*EXERCISE DETAILS*. Return every record below exactly.

+++ RECORDS SHOWN

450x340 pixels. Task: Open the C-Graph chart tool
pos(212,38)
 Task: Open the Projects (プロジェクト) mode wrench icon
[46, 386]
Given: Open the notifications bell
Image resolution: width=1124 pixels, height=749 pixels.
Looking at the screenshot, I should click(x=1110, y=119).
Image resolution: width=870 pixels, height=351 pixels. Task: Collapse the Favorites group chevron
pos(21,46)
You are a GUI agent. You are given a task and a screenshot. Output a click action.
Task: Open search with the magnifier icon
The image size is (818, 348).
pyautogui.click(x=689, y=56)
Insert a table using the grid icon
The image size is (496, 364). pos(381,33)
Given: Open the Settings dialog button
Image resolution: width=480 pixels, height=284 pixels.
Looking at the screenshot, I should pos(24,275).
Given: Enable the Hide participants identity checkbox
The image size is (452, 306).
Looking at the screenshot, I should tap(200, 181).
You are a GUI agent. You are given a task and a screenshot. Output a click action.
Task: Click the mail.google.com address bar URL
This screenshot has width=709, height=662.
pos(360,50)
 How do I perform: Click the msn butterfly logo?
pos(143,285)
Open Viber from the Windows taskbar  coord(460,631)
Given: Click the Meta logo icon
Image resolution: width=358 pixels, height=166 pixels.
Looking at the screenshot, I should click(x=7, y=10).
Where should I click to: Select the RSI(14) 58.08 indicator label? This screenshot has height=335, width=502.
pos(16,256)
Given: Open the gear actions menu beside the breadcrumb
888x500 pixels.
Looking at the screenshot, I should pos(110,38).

++++++

*SOLUTION TO THE PROBLEM*.
450x340 pixels. Task: Open the C-Graph chart tool
pos(212,38)
 Task: Open the Projects (プロジェクト) mode wrench icon
[46, 386]
Given: Open the notifications bell
Image resolution: width=1124 pixels, height=749 pixels.
Looking at the screenshot, I should click(x=1110, y=119).
Image resolution: width=870 pixels, height=351 pixels. Task: Collapse the Favorites group chevron
pos(21,46)
You are a GUI agent. You are given a task and a screenshot. Output a click action.
Task: Open search with the magnifier icon
The image size is (818, 348).
pyautogui.click(x=689, y=56)
Insert a table using the grid icon
The image size is (496, 364). pos(381,33)
Given: Open the Settings dialog button
Image resolution: width=480 pixels, height=284 pixels.
Looking at the screenshot, I should pos(24,275).
Given: Enable the Hide participants identity checkbox
The image size is (452, 306).
Looking at the screenshot, I should tap(200, 181).
You are a GUI agent. You are given a task and a screenshot. Output a click action.
Task: Click the mail.google.com address bar URL
This screenshot has width=709, height=662.
pos(360,50)
 How do I perform: Click the msn butterfly logo?
pos(143,285)
Open Viber from the Windows taskbar  coord(460,631)
Given: Click the Meta logo icon
Image resolution: width=358 pixels, height=166 pixels.
Looking at the screenshot, I should click(x=7, y=10).
Where should I click to: Select the RSI(14) 58.08 indicator label? This screenshot has height=335, width=502.
pos(16,256)
Given: Open the gear actions menu beside the breadcrumb
888x500 pixels.
Looking at the screenshot, I should pos(110,38).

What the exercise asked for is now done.